A versatile writer, he also reported on his other sporting passions, rugby and boxing.
Michael covered the Ulster rugby team through its transition from amateur days to the professional era and also the Ireland team through their Six Nations and World Cup campaigns.
In boxing, he covered bouts great and small from the amateur championships in Belfast's Dockers Club to the world title fights of Barry McGuigan and Dave Boy McAuley in the 80s golden era of boxing here.
He travelled to Las Vegas for Barry's unsuccessful open-air world title defence against Steve Cruz in the Ceasar's Palace car park in 1986.
He remained a friend and admirer of Barry into management and he was especially close to former Olympic and Commonwealth boxing medallist Hugh Russell, a photographic colleague on the Irish News.
Micheal, who was educated at St Patrick's College in Armagh, actually started his working life at the former Goodyear tyre factory in Craigavon. He could talk knowledgably about any sport and to any sports person and it was a lifetime ambition fulfilled when he landed a job on the sports desk of the Irish News.
He retired early after a spell on the Belfast Telegraph in 2009 but continued working as a freelance in the Gaelic Games field, his first love and specialist subject.
An engaging character, Micheál's face and name were known at club and county grounds across Ireland and his proudest moment came as he reported on the historic All Ireland win by his native Armagh against Kerry in 2002.

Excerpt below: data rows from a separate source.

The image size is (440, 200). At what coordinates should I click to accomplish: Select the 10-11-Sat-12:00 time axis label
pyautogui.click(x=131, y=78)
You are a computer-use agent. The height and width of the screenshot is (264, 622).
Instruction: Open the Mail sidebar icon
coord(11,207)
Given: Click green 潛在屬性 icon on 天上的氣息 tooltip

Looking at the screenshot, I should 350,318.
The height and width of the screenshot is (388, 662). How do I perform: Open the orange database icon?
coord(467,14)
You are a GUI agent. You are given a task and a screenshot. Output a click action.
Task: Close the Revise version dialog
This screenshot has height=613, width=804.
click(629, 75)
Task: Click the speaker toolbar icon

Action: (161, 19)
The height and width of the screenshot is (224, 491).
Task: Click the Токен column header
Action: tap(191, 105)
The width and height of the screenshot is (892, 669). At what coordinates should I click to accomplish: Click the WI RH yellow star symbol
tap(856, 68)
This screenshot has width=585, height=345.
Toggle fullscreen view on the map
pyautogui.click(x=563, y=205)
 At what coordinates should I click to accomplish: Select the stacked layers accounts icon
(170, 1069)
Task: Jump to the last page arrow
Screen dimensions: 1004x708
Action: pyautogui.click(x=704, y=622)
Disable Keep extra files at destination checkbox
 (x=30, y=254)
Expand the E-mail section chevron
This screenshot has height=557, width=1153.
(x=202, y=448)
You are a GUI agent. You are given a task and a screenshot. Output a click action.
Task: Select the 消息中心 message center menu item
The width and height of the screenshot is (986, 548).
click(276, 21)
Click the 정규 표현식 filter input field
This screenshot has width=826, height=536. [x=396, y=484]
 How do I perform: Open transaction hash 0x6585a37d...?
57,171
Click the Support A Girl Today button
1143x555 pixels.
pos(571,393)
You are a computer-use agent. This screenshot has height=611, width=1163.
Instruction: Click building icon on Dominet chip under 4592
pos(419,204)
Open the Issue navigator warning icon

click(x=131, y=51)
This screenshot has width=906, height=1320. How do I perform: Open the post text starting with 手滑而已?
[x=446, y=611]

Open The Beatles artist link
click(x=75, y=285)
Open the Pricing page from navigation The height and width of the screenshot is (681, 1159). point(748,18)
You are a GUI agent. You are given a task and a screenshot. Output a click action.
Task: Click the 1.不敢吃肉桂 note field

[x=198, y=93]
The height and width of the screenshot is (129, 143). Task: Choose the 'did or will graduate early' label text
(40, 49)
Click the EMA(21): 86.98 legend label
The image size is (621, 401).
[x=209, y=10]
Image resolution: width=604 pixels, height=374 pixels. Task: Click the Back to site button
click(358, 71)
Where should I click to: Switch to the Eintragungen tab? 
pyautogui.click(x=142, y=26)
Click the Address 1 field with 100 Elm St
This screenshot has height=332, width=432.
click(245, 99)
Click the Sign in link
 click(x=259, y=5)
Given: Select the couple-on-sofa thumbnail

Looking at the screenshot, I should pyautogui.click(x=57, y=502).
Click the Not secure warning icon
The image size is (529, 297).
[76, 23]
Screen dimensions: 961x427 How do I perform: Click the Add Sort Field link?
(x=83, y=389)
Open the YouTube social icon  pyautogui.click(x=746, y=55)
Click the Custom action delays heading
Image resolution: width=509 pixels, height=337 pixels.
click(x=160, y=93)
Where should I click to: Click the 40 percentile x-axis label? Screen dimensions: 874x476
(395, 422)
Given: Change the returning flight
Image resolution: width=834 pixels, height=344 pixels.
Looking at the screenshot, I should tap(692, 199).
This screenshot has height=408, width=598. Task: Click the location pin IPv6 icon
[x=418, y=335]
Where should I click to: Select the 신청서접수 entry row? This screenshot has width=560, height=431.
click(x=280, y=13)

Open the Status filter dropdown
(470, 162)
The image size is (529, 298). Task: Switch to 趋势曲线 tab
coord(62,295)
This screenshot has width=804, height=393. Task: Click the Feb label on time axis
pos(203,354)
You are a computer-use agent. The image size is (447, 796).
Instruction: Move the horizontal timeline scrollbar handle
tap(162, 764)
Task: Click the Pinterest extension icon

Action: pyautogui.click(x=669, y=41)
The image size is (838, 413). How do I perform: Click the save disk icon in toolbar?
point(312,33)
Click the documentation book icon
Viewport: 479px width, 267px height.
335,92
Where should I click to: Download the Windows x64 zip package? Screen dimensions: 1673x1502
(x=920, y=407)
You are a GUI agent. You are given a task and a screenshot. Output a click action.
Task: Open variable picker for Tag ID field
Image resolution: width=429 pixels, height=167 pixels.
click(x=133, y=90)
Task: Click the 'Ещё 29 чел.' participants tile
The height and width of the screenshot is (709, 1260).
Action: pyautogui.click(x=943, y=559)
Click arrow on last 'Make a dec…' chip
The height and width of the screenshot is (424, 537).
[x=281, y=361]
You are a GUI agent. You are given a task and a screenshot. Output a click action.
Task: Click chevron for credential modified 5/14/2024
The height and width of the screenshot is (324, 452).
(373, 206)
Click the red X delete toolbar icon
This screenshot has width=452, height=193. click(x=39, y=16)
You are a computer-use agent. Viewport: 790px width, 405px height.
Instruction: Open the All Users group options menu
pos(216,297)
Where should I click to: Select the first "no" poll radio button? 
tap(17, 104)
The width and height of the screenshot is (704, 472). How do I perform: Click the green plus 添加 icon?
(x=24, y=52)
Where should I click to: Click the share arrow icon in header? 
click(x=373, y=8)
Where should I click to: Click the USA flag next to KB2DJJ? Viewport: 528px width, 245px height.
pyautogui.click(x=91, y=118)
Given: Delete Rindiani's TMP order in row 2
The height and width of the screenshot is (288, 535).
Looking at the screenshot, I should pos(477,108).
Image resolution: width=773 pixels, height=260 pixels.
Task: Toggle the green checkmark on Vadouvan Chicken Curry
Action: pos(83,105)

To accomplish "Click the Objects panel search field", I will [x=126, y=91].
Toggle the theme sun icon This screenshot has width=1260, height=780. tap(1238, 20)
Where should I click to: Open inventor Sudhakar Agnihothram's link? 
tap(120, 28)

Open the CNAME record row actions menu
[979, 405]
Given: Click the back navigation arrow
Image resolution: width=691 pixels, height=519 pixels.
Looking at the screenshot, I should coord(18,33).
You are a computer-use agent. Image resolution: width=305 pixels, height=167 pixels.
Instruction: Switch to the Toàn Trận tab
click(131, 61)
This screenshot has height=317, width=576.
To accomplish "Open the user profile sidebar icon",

He was a founder member and leading light of the Gaelic Writers Association, working to improve the lot of journalists covering games in terms of facilities and access to players and managers and to increase the column inches and airtime given to Gaelic sports.
His and the association's success in achieving those aims was recognised in tributes from two senior figures in the sport.
Ulster Council director Danny Murphy said: "Micheál was for three decades one of the best known and most widely read Gaelic sports journalists, setting a standard that led to the expanded coverage we enjoy today."
Martin McAviney, Ulster Council President, added: "Micheál was indeed a driving force in modern Gaelic sports journalism. His presence and opinions will be sadly missed."
Sport was Micheál's working life but his close knit family took precedence over all. He is survived by wife Olive, daughters Susan, Olive and Sarah, and brothers Brian, a farmer, and Seamus, a teacher in Barcelona.